Kernel workload identity without secrets changes NHI governance

At a glance

What this is: This is a workload identity analysis arguing that kernel-level enforcement can remove secrets from the credential lifecycle and reduce exposure from static credentials.

Why it matters: It matters because identity teams now have to govern machine access without assuming tokens, vault entries, or service account secrets will exist long enough to be reviewed or rotated.

By the numbers:

• 28.65 million new hardcoded secrets were detected in public GitHub commits in 2025 alone, a 34% year-over-year increase and the largest single-year jump ever recorded.
• 64% of valid secrets leaked in 2022 are still valid and exploitable today, proving that detection alone is not enough without automated revocation.

👉 Read Riptides' analysis of kernel workload identity without secrets

Context

Kernel-level workload identity is an attempt to remove the credential object from the access model entirely. Instead of issuing a secret that must be stored, rotated, revoked, and protected across logs, CI jobs, backups, and configuration files, the identity is bound to runtime provenance and attested where the workload executes.

WHAT IS EXPECTED = Extract the stretch of the kernel workload identity article from "Why it matters: It" through "reviewed or rotated.", copying it word for word.

SUPPLIED DATA =

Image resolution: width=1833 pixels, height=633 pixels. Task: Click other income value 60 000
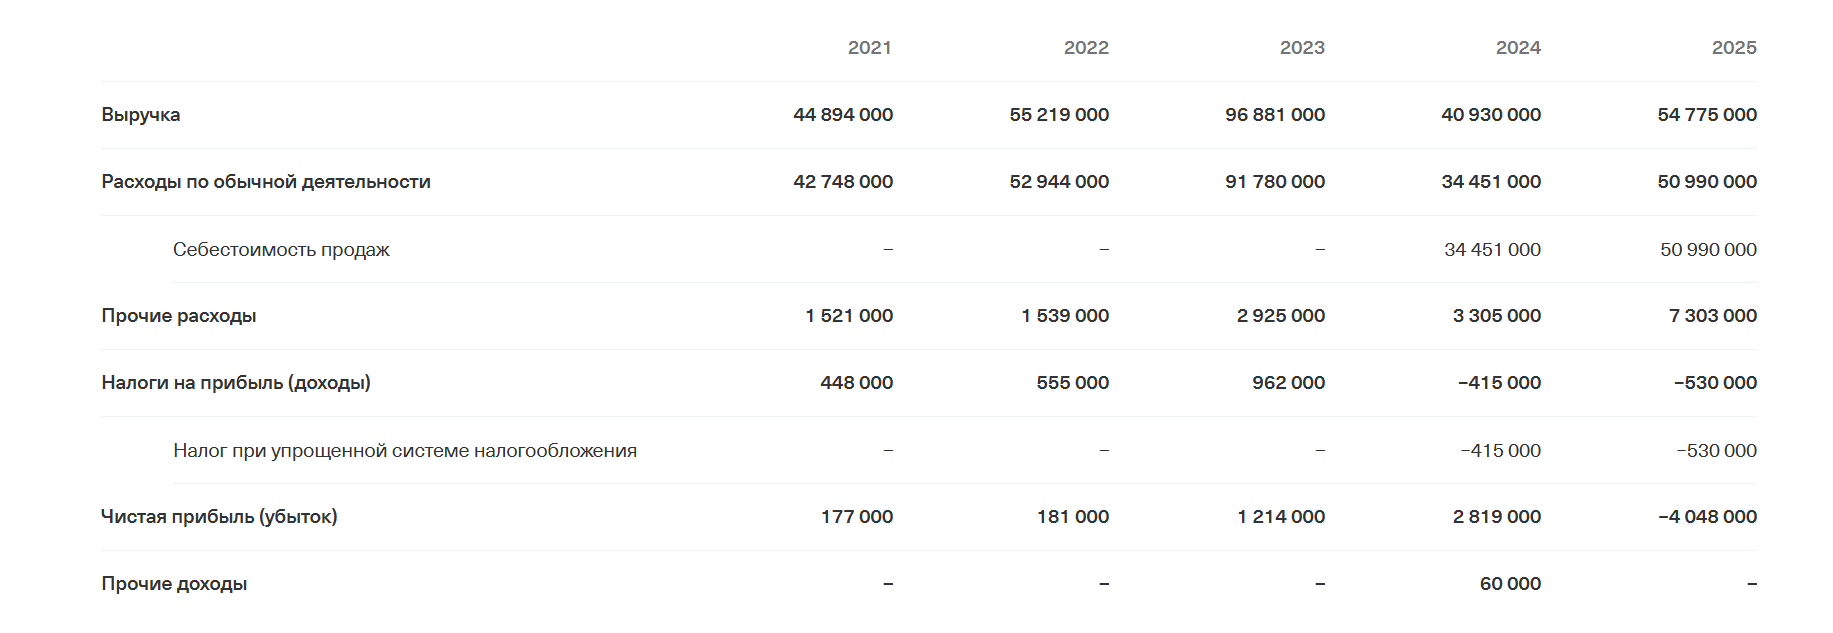(x=1510, y=584)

EXERCISE ANSWER =
Why it matters: It matters because identity teams now have to govern machine access without assuming tokens, vault entries, or service account secrets will exist long enough to be reviewed or rotated.